### Brief
All that is wanted is the lines from the first line of the listing below through the line containing "Task: Click SALE 20% banner under navy pants", written out exactly with pictures left out.

### The data
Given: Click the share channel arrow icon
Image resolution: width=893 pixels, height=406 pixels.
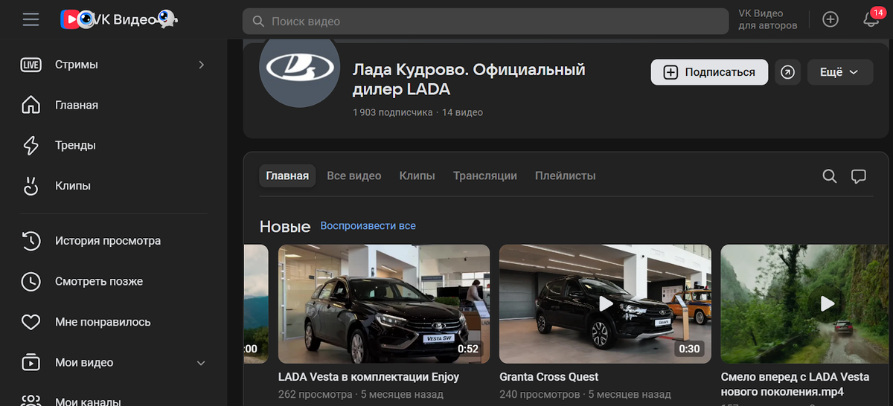Looking at the screenshot, I should (787, 72).
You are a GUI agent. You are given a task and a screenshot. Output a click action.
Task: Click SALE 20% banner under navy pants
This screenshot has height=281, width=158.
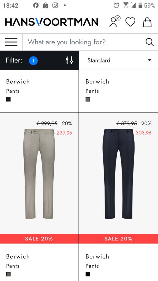(x=118, y=239)
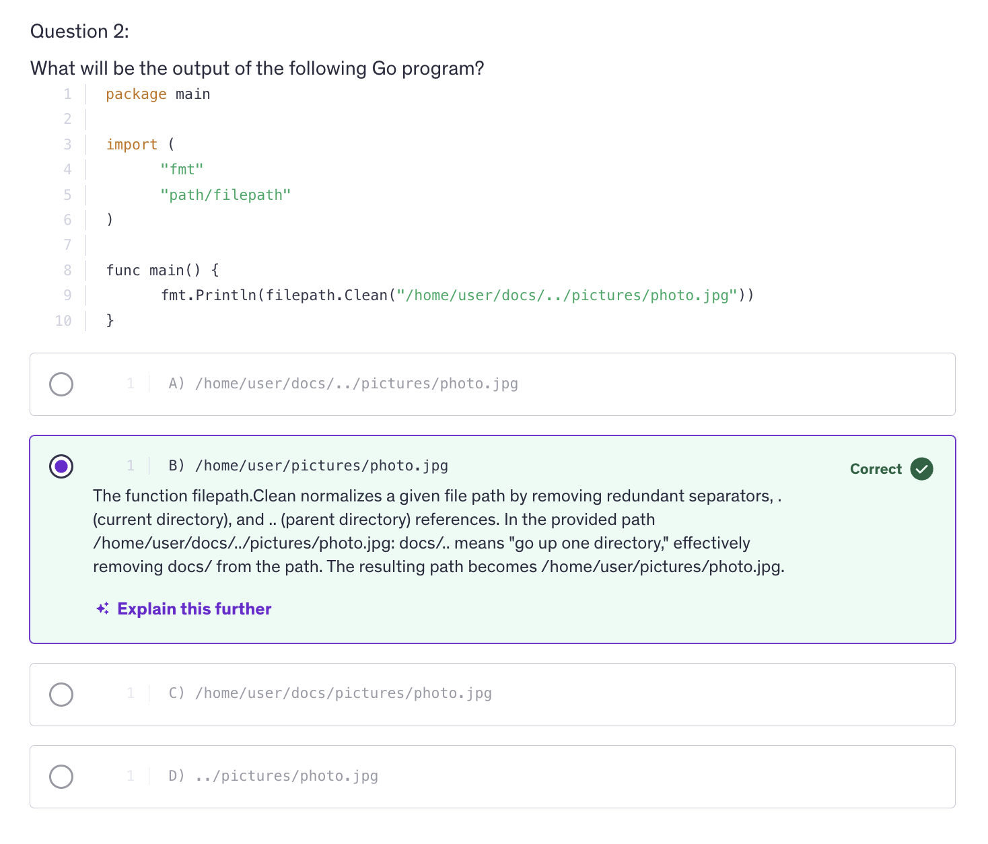
Task: Click the filepath.Clean explanation paragraph
Action: pos(438,531)
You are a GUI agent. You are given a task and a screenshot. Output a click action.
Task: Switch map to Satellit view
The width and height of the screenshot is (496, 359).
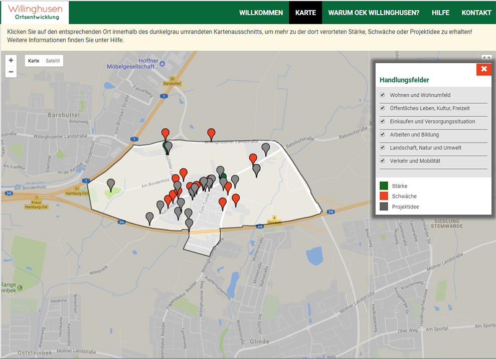pyautogui.click(x=53, y=61)
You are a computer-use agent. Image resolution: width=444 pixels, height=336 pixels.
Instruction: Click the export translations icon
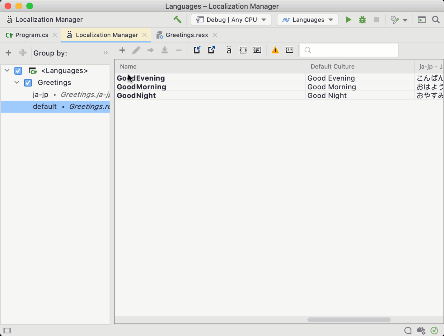(212, 50)
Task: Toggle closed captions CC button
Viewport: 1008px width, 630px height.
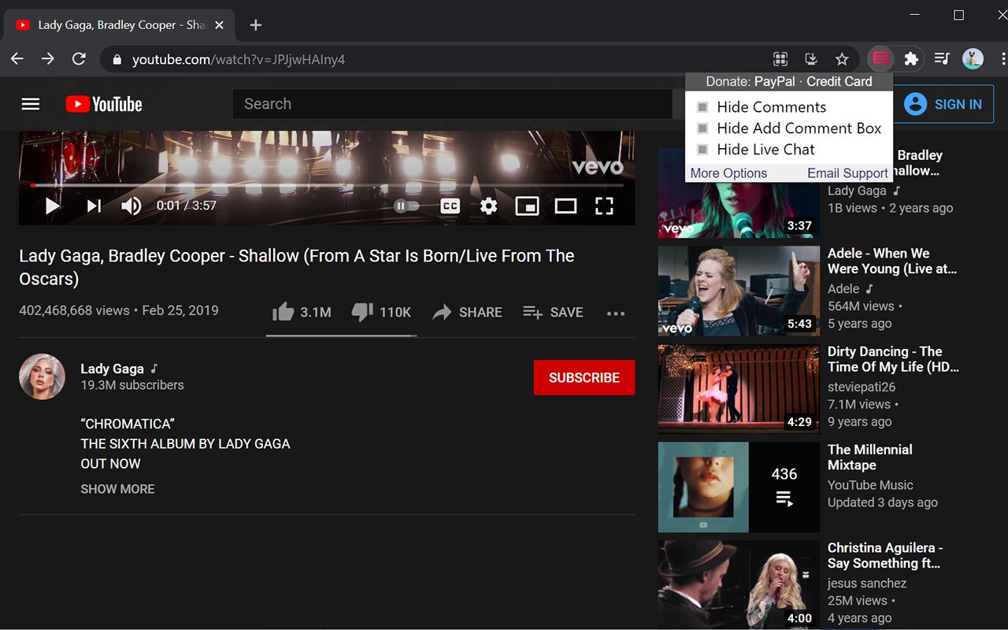Action: coord(450,206)
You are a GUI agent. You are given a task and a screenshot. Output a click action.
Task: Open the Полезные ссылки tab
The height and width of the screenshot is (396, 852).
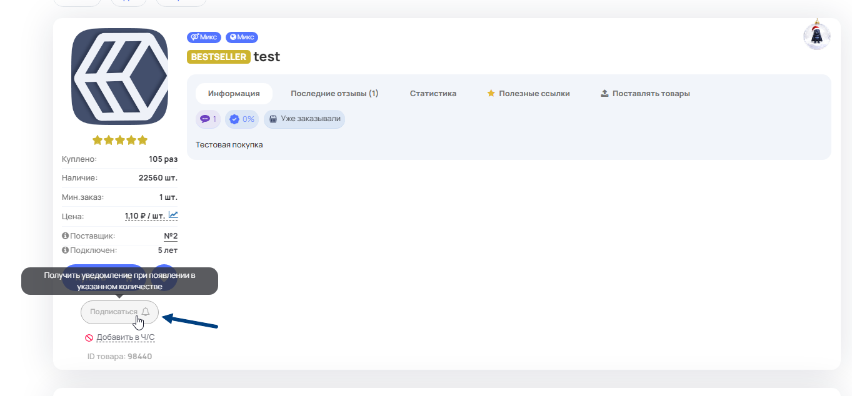[x=528, y=94]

### Your solution
Given: Click the share channel arrow icon
Image resolution: width=893 pixels, height=406 pixels.
Looking at the screenshot, I should (787, 72).
You are a GUI agent. You are given a task and a screenshot. Output a click action.
Task: Click SALE 20% banner under navy pants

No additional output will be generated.